We don’t just live on water. Vodka is considered a symbol of Russia, already in a formulation related to water due to the common root “vod-” denoting water, with the addition of the diminutive and affectionate suffix “-ka.” Vodka is omnipresent in Russia and is a vertigo of identity, almost philosophical, as evidenced by the saying: “If you don’t drink and you don’t smoke, you’ll be healthy when you croak.” This is not fatalism, but on the one hand, it is a calculation of costs and benefits, and on the other hand, it is a concrete outline of an ontological problem. Along the banks of the mighty Siberian rivers and inside the Northern Lights, the meaning of life does not resemble Disneyland.
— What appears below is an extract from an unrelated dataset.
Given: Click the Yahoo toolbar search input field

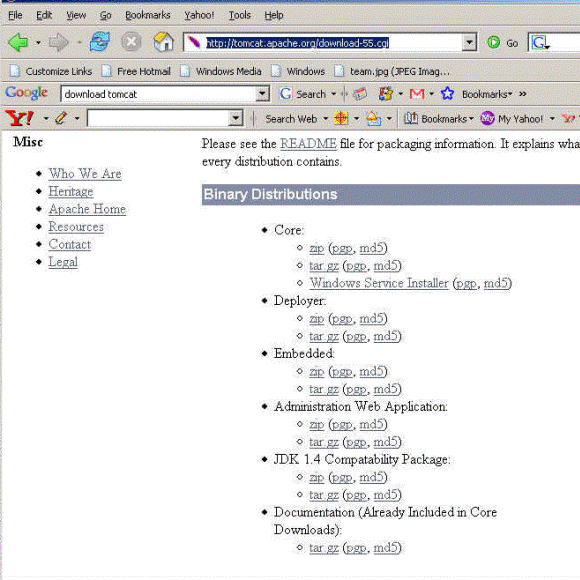Looking at the screenshot, I should pos(158,118).
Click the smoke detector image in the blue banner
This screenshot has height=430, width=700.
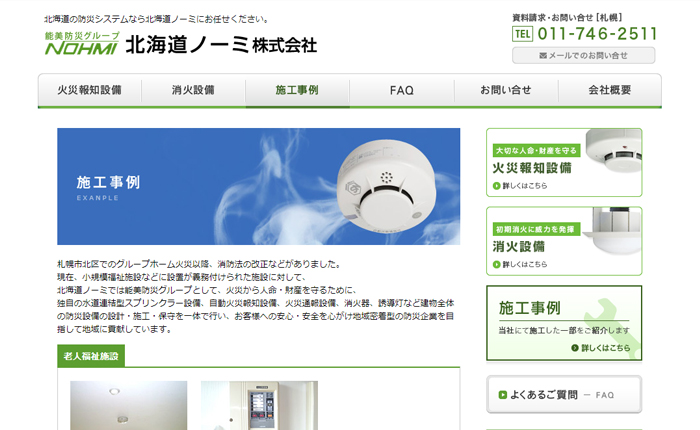386,186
The need for consensus, the exchange between consumption and consensus, the overlap between the society of abundance and the democratic society bring to the surface a basic dilemma that has been debated since the birth of the Western vocabulary. One theory says: the creature does not live for consumption or war, it is not meant to serve a blind will for power or destruction, but is materialized in overcoming its own creaturely suffering. Transcendence can begin in this country through work, so it requires prudence, knowledge, and peace. This is one of the many theories embodied in the “living labor” of the world proletariat. Among the alternatives is the transformation of man into a dormant multitude, exhausted by slaughter and deceit, as well as sewage for drinking and pleasure.
In short, the old world fears everything and anything to the contrary: it can go underwater and still suffer from thirst. For pessimists, the West is a civilization in agony, a word derived from the ancient Greek agōn, struggle, and denoting the last battle before the inevitable end, with the gradual weakening of vital functions, beginning with the conscience. Sometimes the agony can last a long time – but this will certainly not end in good health.